Las elecciones celebradas el domingo 4 de julio significaron, entre otras cosas, la necesidad de realizar un serio replanteamiento de las estrategias políticas y electorales de todos los Partidos con representación nacional.

Si bien es cierto que en un primer análisis el gran perdedor resultó ser el Partido Revolucionario Institucional (PRI) al no obtener el triunfo en bastiones priístas como Oaxaca y Puebla, la realidad es que dichos resultados pueden convertirse en la mayor oportunidad de cambio que pueda vivir el PRI desde que perdió la Presidencia de la República.

Debemos recordar quienes fueron los culpables de que en el pasado proceso electoral, para la elección de presidente de la República, el PRI pasara a la tercera fuerza política en México; en aquella ocasión el Revolucionario Institucional tenía posibilidades de pelear el triunfo, pero se presentó un líder carismático y populista que logró hacer temblar a las élites políticas y económicas del País, descomponiendo los escenarios y obligando a la intervención de todos los beneficiados por el sistema a unirse en torno al Partido en el Gobierno, quien representaba la posibilidad de ganarle a ese líder que para entonces parecía imparable.

Pero todos sabemos que para una elección cuenta lo mismo un voto de un integrante de dichas élites económicas y políticas, que el del más modesto ciudadano de la República.
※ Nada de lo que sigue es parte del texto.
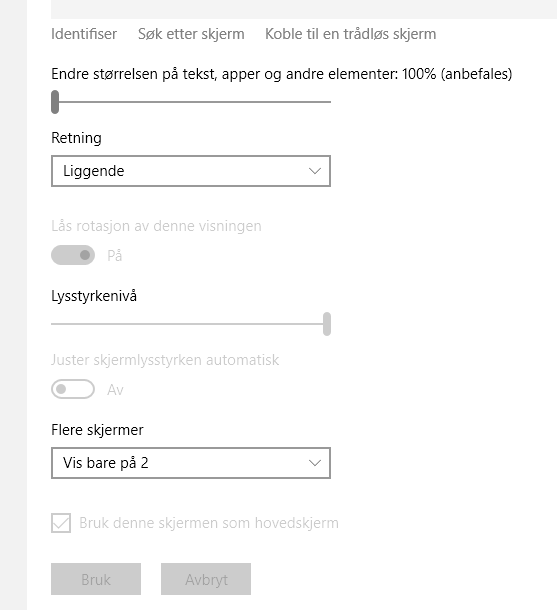Click the Vis bare på 2 text
557x610 pixels.
tap(106, 463)
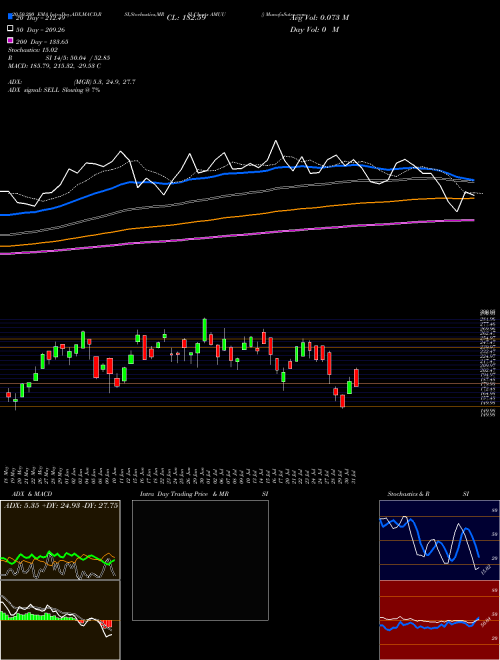Click the peak of the white price line
The image size is (500, 660).
click(276, 141)
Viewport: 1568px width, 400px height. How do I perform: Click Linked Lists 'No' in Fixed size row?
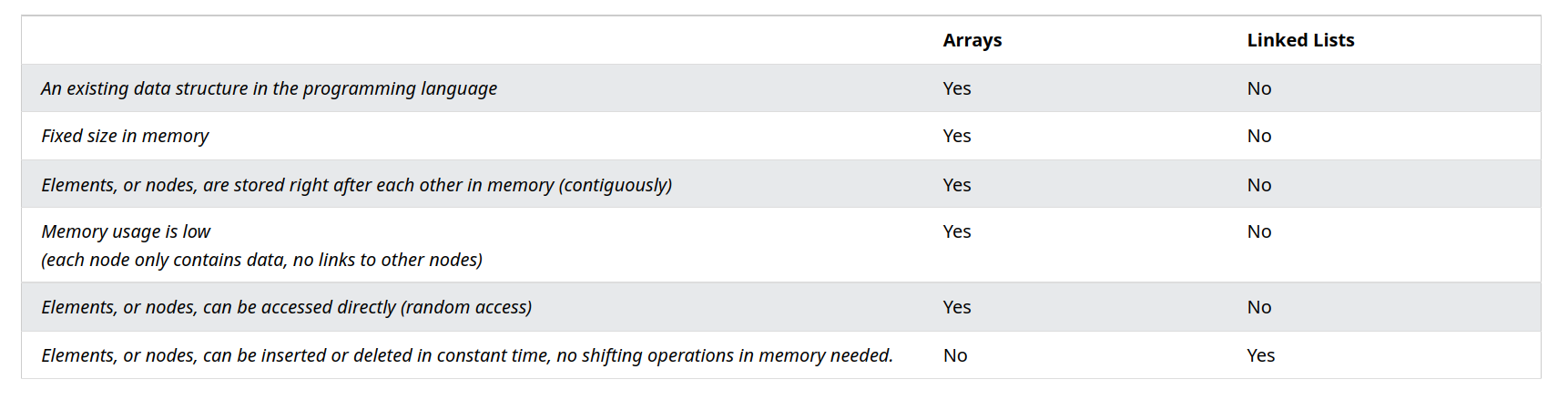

Cómo lo lograron, pues con acuerdos y alianzas con los únicos actores que pueden dirigir voluntades y operar estructuras: los gobernadores.

Así las cosas, el PRI vivió la primera y más grave traición de sus modernos caudillos; el PRI experimentó la fuerza de sus gobernadores al ser mudo testigo de cómo operaron a favor del Partido de Acción Nacional (PAN), con el único fin de no permitir que el carismático líder populista y demagogo llegara a la Presidencia de la República.

El PRI venía de haber vivido la tiranía de aquellos hombres que habían llegado a ser gobernadores bajo sus siglas, pero que vivieron el poder a su máxima expresión al no tener un presidente de su mismo Partido; sintieron los privilegios de que el presidente acordara con ellos y no a la inversa, como se acostumbró siempre en los gobiernos priístas.

Es así que el PRI llegó al domingo 4 de julio con dos problemas de fondo: el primero, la soberbia de sentirse ganador de todo, que siempre ha perjudicado su visión ya que apenas sienten que pueden tener el pastel y ya lo pelean todo entre sí.

En segundo lugar, y lo más grave, es el temor de la dirigencia nacional de exigirles respeto a sus propios gobernadores para realizar los procesos internos de selección de candidatos, dejando que el gobernador en turno imponga a su candidato, al costo que sea.

El caso más significativo de ello es Puebla; cómo es posible que la dirigencia nacional haya permitido que el gobernador con peor imagen pública del país haya impuesto a su candidato sin buscar la unidad de los priístas en el Estado, sin consensos reales; así lo dejaron hacer lo que quiso y los resultados fueron contundentes: una derrota contundente.

La lección para el PRI es: debe convertirse en un real Partido Nacional, donde todos actúen apegados a sus estatutos y reconozcan las facultades de la dirigencia nacional, si quieren ganar la Presidencia.